* Exercise description *
Repeat exactly the line with "You are a computer-use" and each line after it to the end of the data below; pictures stay out.

Exercise data Start Marker

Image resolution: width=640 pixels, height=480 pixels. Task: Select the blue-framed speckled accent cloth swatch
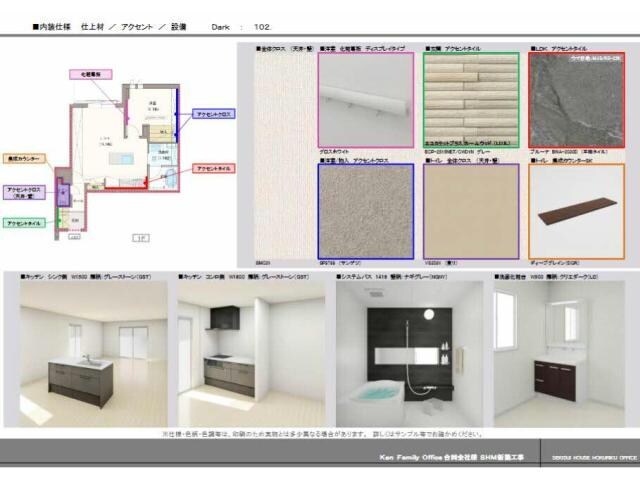pos(365,210)
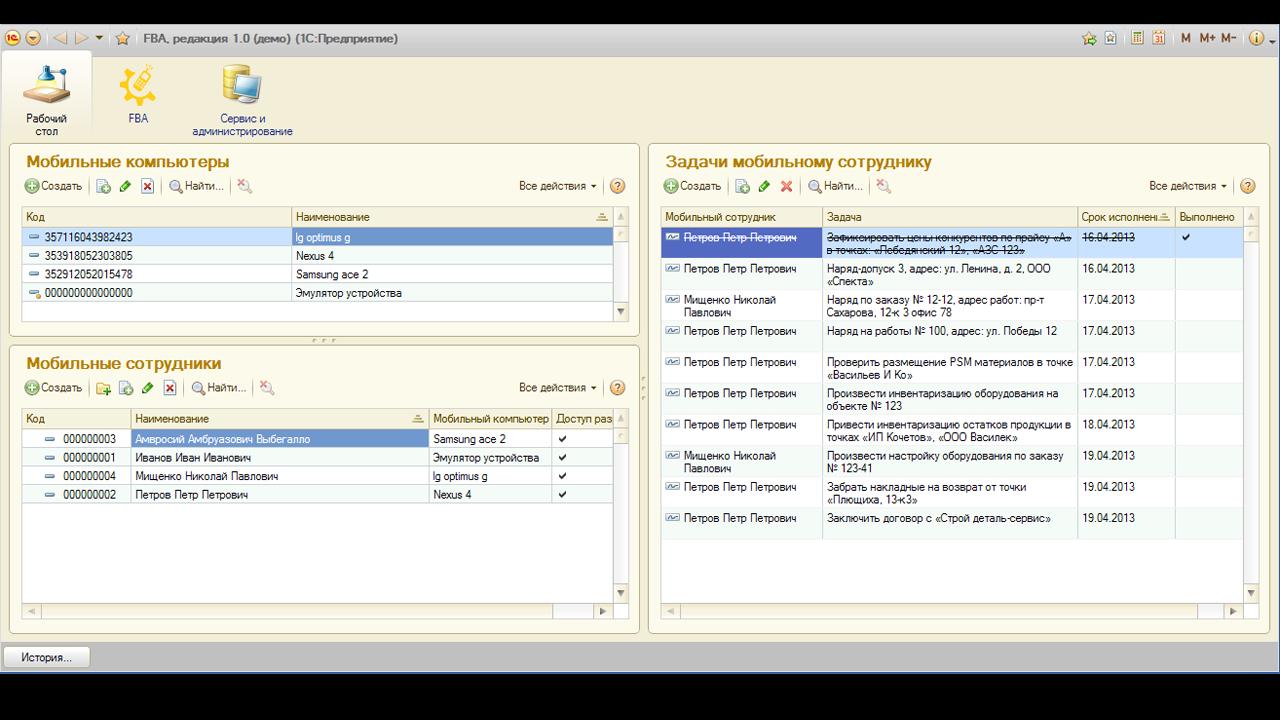
Task: Copy item in Мобильные компьютеры toolbar
Action: [x=103, y=186]
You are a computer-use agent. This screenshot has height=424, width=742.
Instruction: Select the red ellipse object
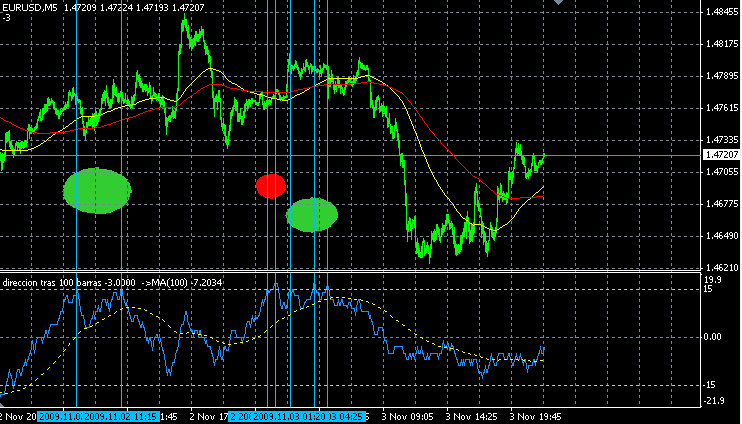270,186
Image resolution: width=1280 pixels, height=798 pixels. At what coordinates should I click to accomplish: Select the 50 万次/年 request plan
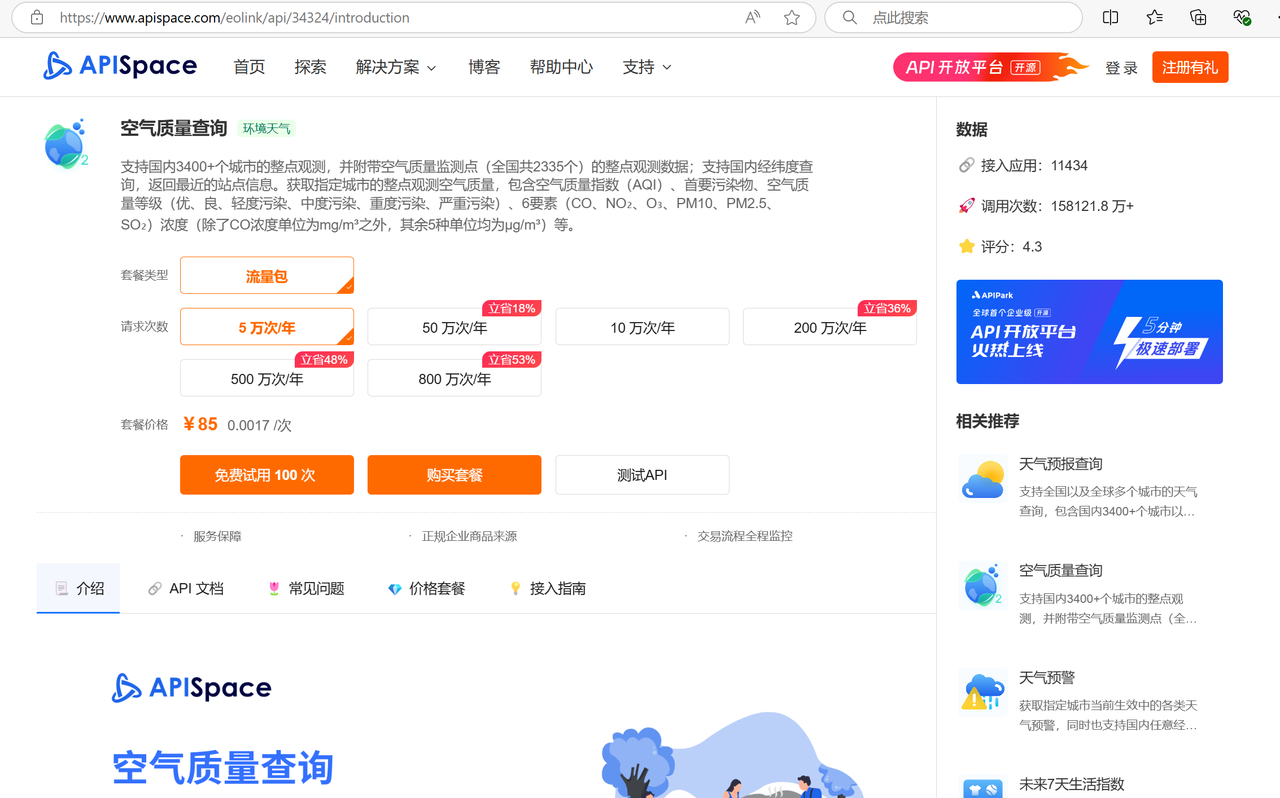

Exercise data End Marker

* Task result *
You are a computer-use agent. This screenshot has height=424, width=742.
Instruction: Select the red ellipse object
270,186
Image resolution: width=1280 pixels, height=798 pixels. At what coordinates should I click to accomplish: Select the 50 万次/年 request plan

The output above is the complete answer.